The Bill also proposes a national record of all e-commerce operators. They are to be registered on a Commercial Register established by Algeria's National Centre of Companies Register (CNRC). To be included in registration by all e-commerce operators is information such as tax information, address, telephone number, trade register number, and commercial warranty.

Although this could be seen, in some quarters, as possible "over-regulation" by Algeria's government, the other side to consider is how most international Internet and e-commerce companies pay minimal tax in many countries where they have customers and only pay tax where they are incorporated. This, some argue, robs each Afrikan country of much-needed tax contributions to the fiscus.

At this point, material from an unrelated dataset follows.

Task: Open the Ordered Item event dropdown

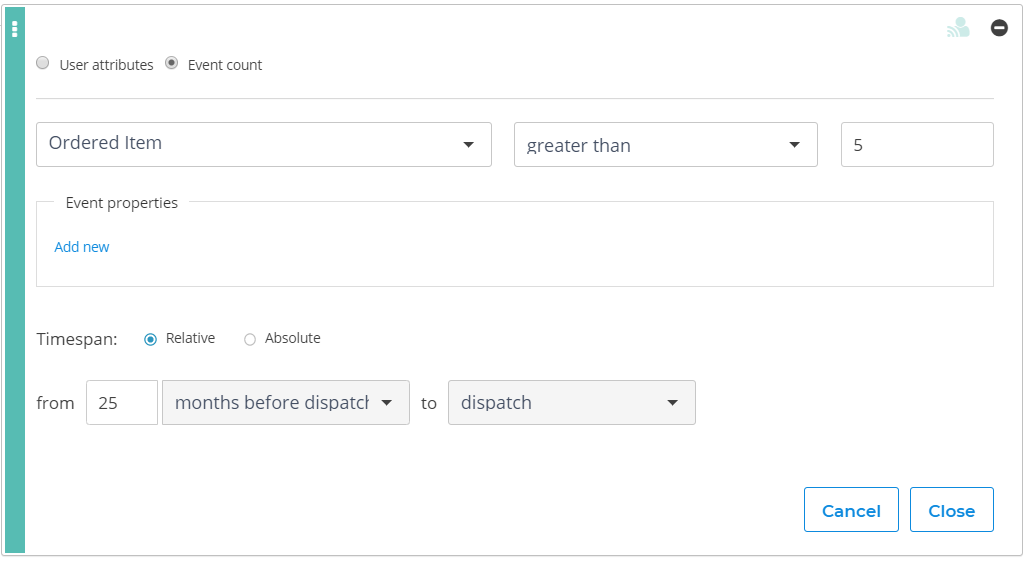Action: click(x=264, y=144)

"We do not need a foreign operator to manage e-commerce, and we will not do that under any circumstances," said Faraoun.

The proposed E-commerce Bill also proposes various terms, conditions and "levies" involving Algerian e-commerce consumers and e-commerce operators. It also lists what products and services cannot be sold online to Algerians, such as gambling, sports betting and lotteries, alcohol, tobacco, pharmaceutical products, products infringing intellectual, industrial or commercial property rights or any product or service prohibited by Algerian law.